---------- RECORDS TO PROCESS

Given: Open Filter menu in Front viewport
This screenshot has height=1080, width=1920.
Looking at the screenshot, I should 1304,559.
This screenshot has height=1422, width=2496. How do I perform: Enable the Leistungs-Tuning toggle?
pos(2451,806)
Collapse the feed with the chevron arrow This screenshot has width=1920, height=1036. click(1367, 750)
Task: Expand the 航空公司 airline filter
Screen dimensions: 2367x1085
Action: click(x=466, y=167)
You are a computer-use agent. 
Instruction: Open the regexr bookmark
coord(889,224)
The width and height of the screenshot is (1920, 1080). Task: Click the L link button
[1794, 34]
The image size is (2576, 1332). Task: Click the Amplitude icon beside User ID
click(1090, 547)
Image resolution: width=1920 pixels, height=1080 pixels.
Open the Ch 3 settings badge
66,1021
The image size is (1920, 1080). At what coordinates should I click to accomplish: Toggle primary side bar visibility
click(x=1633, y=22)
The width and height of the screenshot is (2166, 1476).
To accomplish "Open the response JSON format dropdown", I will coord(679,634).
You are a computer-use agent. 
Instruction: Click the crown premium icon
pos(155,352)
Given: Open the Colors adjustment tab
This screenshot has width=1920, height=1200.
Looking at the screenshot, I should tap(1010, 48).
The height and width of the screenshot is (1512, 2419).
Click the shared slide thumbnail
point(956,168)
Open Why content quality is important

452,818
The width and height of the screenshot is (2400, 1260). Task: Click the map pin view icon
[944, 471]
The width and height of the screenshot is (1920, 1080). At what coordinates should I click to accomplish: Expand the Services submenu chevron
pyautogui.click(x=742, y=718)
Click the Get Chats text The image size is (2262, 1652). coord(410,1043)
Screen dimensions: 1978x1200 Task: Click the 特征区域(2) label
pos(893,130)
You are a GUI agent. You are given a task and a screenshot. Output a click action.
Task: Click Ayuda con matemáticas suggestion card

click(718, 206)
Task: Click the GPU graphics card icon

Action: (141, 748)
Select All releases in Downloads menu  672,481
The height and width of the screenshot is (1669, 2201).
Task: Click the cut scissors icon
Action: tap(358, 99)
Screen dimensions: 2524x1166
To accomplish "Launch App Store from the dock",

--------------------

### [INSTRUCTIONS TO FOLLOW]
All of the material above should be printed out in full, word for word.

### [ANSWER BOX]
Given: Open Filter menu in Front viewport
This screenshot has height=1080, width=1920.
Looking at the screenshot, I should 1304,559.
This screenshot has height=1422, width=2496. How do I perform: Enable the Leistungs-Tuning toggle?
pos(2451,806)
Collapse the feed with the chevron arrow This screenshot has width=1920, height=1036. click(1367, 750)
Task: Expand the 航空公司 airline filter
Screen dimensions: 2367x1085
Action: click(x=466, y=167)
You are a computer-use agent. 
Instruction: Open the regexr bookmark
coord(889,224)
The width and height of the screenshot is (1920, 1080). Task: Click the L link button
[1794, 34]
The image size is (2576, 1332). Task: Click the Amplitude icon beside User ID
click(1090, 547)
Image resolution: width=1920 pixels, height=1080 pixels.
Open the Ch 3 settings badge
66,1021
The image size is (1920, 1080). At what coordinates should I click to accomplish: Toggle primary side bar visibility
click(x=1633, y=22)
The width and height of the screenshot is (2166, 1476).
To accomplish "Open the response JSON format dropdown", I will coord(679,634).
You are a computer-use agent. 
Instruction: Click the crown premium icon
pos(155,352)
Given: Open the Colors adjustment tab
This screenshot has width=1920, height=1200.
Looking at the screenshot, I should tap(1010, 48).
The height and width of the screenshot is (1512, 2419).
Click the shared slide thumbnail
point(956,168)
Open Why content quality is important

452,818
The width and height of the screenshot is (2400, 1260). Task: Click the map pin view icon
[944, 471]
The width and height of the screenshot is (1920, 1080). At what coordinates should I click to accomplish: Expand the Services submenu chevron
pyautogui.click(x=742, y=718)
Click the Get Chats text The image size is (2262, 1652). coord(410,1043)
Screen dimensions: 1978x1200 Task: Click the 特征区域(2) label
pos(893,130)
You are a GUI agent. You are given a task and a screenshot. Output a click action.
Task: Click Ayuda con matemáticas suggestion card

click(718, 206)
Task: Click the GPU graphics card icon

Action: (141, 748)
Select All releases in Downloads menu  672,481
The height and width of the screenshot is (1669, 2201).
Task: Click the cut scissors icon
Action: tap(358, 99)
Screen dimensions: 2524x1166
To accomplish "Launch App Store from the dock",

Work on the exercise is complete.